Saved data entries
---

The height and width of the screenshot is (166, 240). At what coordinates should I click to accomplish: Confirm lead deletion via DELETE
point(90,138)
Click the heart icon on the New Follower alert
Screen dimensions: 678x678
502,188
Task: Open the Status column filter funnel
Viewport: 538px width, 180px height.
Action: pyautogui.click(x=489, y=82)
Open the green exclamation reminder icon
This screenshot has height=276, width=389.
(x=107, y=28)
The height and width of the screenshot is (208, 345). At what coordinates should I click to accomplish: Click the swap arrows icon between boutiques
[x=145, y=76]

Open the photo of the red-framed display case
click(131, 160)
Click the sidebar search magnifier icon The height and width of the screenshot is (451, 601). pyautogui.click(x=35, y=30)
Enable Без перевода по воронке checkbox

---

Every single entry above has to be copied exactly.

The height and width of the screenshot is (166, 240). At what coordinates should I click to accomplish: Confirm lead deletion via DELETE
point(90,138)
Click the heart icon on the New Follower alert
Screen dimensions: 678x678
502,188
Task: Open the Status column filter funnel
Viewport: 538px width, 180px height.
Action: pyautogui.click(x=489, y=82)
Open the green exclamation reminder icon
This screenshot has height=276, width=389.
(x=107, y=28)
The height and width of the screenshot is (208, 345). At what coordinates should I click to accomplish: Click the swap arrows icon between boutiques
[x=145, y=76]

Open the photo of the red-framed display case
click(131, 160)
Click the sidebar search magnifier icon The height and width of the screenshot is (451, 601). pyautogui.click(x=35, y=30)
Enable Без перевода по воронке checkbox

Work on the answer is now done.